Personal Mission: Fix the Broken Industry
Evan grew up an only child, with a mother and father who were both in technology. His father was an MIS Manager in the Marine Corps and his mother was a technology project manager for the federal government. An ADHD child with plenty of time on his hands surrounded by technology was fertile ground for the beginnings of a hacker. In the mid-1980s, the first commercial laptop was marketed (1984) and the World Wide Web wasn't a thing yet (1989).
This was a dawning age for hackers, and it wasn't until 1992 that Evan realized he could make a living at this. His first (paid) job was cleaning boot sector viruses from Windows 3 systems as a contractor for IBM.
Fast Forward 30 Years
The ADHD child became an ADHD adult. Over the last 30 years, Evan has done A LOT.
Here are some of his accomplishments:
- Went from IBM to Jasc Software (original makers of PaintShop Pro to US Bank to UnitedHealth to Wells Fargo to MGI Pharma, etc.
- Founded FRSecure in 2008, an expert-level information security consulting company with more one hundred (100) employees and 3,500 clients across the United States (mostly).

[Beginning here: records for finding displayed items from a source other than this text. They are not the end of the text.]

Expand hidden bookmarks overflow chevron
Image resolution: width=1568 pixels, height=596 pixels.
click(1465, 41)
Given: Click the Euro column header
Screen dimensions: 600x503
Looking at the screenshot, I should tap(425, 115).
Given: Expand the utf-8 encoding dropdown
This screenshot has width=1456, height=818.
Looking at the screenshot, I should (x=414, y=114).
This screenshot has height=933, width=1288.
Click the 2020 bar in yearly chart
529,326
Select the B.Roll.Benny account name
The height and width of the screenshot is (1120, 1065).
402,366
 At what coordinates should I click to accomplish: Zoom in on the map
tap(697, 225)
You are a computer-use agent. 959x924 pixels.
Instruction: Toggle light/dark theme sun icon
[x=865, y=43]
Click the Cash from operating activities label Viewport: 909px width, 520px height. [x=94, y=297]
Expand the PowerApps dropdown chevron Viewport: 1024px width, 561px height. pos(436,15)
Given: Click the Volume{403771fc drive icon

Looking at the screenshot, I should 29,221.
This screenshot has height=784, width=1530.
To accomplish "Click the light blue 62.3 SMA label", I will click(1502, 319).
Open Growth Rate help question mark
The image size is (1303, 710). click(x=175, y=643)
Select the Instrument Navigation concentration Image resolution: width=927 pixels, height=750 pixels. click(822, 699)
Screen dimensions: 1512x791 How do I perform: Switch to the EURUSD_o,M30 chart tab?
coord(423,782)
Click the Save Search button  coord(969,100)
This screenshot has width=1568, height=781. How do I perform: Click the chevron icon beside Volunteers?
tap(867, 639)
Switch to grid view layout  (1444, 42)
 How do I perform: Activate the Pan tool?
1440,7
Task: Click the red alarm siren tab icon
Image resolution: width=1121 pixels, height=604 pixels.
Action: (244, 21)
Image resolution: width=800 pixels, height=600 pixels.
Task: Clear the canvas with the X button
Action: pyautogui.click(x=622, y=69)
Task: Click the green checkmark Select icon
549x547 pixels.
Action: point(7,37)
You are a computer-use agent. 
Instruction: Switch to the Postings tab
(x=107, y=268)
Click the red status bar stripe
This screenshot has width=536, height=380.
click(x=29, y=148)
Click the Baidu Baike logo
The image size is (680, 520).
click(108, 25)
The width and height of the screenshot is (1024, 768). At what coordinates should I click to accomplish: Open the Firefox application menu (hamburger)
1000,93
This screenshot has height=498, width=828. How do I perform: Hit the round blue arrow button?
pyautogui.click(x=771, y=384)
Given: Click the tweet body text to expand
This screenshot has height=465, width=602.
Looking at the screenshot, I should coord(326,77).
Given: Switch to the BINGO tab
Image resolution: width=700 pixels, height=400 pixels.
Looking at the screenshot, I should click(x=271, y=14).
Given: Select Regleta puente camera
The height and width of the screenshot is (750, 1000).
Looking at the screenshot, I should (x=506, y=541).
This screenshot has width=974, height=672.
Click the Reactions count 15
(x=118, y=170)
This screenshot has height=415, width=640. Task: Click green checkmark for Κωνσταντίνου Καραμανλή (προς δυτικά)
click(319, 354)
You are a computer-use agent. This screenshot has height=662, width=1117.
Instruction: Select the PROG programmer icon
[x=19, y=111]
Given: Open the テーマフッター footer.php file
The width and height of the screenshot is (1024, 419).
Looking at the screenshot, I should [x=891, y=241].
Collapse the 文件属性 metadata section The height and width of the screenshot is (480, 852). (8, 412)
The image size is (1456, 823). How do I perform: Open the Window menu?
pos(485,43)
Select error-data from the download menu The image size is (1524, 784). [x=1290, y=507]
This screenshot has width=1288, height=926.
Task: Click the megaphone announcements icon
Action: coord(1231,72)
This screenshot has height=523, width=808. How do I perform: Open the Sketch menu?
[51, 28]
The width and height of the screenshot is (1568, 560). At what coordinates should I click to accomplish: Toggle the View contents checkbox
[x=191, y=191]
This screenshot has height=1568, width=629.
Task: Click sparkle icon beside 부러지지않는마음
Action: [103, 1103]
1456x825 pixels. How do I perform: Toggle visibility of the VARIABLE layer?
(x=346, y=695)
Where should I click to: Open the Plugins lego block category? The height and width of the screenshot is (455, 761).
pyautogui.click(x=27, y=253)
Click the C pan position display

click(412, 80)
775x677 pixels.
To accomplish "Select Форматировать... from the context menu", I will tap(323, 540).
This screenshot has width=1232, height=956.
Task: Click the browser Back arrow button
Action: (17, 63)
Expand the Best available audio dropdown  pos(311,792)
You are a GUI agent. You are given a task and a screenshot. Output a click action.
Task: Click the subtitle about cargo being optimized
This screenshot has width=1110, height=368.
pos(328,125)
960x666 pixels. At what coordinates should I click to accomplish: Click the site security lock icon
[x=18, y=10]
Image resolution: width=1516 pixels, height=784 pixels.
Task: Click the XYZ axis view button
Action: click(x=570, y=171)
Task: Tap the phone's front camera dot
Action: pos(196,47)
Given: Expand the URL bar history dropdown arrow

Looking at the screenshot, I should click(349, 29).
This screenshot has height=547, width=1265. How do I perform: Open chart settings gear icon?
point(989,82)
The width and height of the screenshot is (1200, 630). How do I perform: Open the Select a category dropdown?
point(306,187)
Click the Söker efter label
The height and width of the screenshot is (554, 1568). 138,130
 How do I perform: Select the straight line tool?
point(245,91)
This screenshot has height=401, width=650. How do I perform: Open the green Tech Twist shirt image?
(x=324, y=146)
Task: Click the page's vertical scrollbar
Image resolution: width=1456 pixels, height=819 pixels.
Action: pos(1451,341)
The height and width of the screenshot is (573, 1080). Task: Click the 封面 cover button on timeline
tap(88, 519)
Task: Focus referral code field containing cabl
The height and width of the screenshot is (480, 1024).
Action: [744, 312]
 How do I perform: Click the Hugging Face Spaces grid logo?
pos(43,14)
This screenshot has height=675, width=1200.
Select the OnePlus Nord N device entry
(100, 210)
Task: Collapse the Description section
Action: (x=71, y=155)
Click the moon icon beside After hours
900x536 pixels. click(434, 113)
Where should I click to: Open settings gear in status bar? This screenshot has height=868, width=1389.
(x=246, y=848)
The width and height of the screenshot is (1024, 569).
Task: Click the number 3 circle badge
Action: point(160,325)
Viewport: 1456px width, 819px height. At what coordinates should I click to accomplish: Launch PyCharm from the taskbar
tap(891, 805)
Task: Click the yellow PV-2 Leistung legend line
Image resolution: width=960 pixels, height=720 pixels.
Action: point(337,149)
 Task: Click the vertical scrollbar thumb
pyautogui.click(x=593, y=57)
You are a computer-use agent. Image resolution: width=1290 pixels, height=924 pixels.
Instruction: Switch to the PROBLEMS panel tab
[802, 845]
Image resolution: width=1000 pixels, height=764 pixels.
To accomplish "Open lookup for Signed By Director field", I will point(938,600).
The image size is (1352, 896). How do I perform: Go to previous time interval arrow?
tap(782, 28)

- Founded SecurityStudio in 2017, a software as a service (SaaS) company dedicated to building a community of information security practitioners who speak the same “security language”.
- Created the S2Score, a definitive measurement of information security and vendor risk.
- Created S2Org, the organizational security assessment used by more than 40 partners and 4,000 organizations across 28 industries to assess and manage information security risk.
- Created S2Vendor for third-party information security risk management,
- Co-created S2School for information security risk management in K-12,
- Created S2Team for unparalleled insight into personal security habits, and S2Me, for personal information security risk management.
- Developed (and still teach some of) the FRSecure CISSP® Mentor Program. A free annual training program that started in 2010 with six (6) students. Since it's inception, it has grown every year, in 2023 the program served more than 20,000 students in more than 100 countries.
- Author of the book UNSECURITY: Information security is failing. Breaches are epidemic. How can we fix this broken industry?
- Responded to countless information security incidents of nearly every type.
- Advised legal counsel in high-profile breaches including Target and Blue Cross/Blue Shield.
- 2014/2015 - Consultant to the Special Litigation Committee of the Board of Directors of Target Corporation; derivative action related to the “Target Breach”.
- 2015/2016 – Consultant to legal counsel and Blue Cross/Blue Shield related to remediation efforts (post-breach).
- Served as an expert witness is multiple federal criminal cases, mostly involving alleged stolen trade secrets.
- Served 1,000+ organizations of all sizes and across dozens of industries as an expert consultant, CISO, vCISO, etc.
- Dozens of television and radio appearances; topics included the Target Breach, vendor risk management, artificial intelligence, and others.
- Creator of the UNSECURITY Podcast and Co-Creator of the Security Sh*t Show.
- Delivered more than 100 information security talks at dozens of conferences; audiences ranging from less than 10 to more than a 10,000.
- Written more than 1,000 published articles about a variety of information security topics.
Evan is still the CEO of SecurityStudio and FRSecure, leads the development and delivery of SecurityStudio's CvCISO Program and serves on the Board of Directors for Infosec Pathways (a non-profit he established with co-workers to further expand the CISSP Mentor Program, among other cool things).
The story continues to be written, and the community of CvCISOs we're building together is vital to Evan's mission!